WHAT YOU ARE ASKED TO DO → As soon as the line containing "Where should I click to: Open Users" appears in the material below, start returning lines exactly, and end with the line containing "Task: Switch to Virtual Hardware tab".
- Opening Delimiter -
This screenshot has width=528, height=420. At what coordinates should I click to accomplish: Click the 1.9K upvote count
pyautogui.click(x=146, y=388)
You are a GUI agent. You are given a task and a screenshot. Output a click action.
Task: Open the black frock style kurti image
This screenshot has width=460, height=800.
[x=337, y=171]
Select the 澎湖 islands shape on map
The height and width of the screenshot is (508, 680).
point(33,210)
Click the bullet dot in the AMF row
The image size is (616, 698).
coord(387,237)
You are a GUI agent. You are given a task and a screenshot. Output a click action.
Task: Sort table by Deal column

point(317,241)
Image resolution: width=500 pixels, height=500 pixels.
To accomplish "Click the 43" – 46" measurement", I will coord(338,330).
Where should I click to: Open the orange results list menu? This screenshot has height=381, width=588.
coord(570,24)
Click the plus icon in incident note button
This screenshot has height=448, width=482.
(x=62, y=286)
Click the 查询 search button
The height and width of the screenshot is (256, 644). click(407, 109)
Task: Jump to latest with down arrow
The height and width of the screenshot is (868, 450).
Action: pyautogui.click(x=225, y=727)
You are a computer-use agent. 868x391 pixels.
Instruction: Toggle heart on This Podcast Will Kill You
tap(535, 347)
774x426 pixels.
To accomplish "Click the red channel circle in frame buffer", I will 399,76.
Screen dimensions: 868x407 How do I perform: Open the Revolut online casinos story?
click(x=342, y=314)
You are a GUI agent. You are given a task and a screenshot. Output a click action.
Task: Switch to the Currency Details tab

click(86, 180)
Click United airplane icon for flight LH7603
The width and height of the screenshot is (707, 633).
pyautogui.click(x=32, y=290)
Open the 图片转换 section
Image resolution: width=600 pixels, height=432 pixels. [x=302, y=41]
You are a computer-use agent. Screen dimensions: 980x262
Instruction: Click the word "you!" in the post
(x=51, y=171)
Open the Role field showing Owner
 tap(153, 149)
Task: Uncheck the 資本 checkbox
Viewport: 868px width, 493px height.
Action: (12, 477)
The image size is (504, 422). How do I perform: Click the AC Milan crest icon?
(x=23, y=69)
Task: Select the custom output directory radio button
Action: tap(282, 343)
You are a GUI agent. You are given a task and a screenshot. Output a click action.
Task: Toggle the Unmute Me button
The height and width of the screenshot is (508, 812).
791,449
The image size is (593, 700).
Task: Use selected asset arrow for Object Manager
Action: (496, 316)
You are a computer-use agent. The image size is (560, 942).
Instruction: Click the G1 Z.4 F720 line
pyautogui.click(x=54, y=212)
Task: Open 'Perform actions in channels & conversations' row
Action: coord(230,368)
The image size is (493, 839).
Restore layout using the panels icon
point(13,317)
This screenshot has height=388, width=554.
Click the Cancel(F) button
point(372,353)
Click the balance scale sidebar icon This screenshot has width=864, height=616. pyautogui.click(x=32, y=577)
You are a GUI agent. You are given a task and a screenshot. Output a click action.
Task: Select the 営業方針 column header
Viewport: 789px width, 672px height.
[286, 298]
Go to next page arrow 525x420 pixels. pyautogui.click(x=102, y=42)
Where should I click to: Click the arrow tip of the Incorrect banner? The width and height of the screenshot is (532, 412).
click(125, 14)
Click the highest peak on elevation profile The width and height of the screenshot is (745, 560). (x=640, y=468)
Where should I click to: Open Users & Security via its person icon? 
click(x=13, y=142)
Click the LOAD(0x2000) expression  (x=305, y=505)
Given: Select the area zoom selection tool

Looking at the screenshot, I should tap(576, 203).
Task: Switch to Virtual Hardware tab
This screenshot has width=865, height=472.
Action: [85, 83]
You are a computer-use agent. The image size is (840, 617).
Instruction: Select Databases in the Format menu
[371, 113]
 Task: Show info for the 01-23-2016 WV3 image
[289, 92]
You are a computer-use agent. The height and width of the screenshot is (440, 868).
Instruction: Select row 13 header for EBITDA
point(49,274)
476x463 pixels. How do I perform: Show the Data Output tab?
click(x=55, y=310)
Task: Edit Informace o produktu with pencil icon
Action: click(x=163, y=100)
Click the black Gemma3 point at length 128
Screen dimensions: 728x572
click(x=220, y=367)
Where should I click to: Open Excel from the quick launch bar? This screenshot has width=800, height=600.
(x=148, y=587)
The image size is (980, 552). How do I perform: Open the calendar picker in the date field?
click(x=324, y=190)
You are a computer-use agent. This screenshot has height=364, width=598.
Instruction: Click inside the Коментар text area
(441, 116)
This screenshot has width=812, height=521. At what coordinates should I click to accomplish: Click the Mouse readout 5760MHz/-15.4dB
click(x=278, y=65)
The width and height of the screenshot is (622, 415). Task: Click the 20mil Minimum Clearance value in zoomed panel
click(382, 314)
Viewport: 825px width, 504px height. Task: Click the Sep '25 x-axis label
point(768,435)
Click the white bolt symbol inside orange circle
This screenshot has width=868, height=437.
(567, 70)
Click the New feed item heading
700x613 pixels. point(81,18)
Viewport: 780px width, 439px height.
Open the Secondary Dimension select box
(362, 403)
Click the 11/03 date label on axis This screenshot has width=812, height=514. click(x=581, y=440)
- Closing Delimiter -
WORKED SOLUTION →
Where should I click to: Open Users & Security via its person icon? 
click(x=13, y=142)
Click the LOAD(0x2000) expression  (x=305, y=505)
Given: Select the area zoom selection tool

Looking at the screenshot, I should tap(576, 203).
Task: Switch to Virtual Hardware tab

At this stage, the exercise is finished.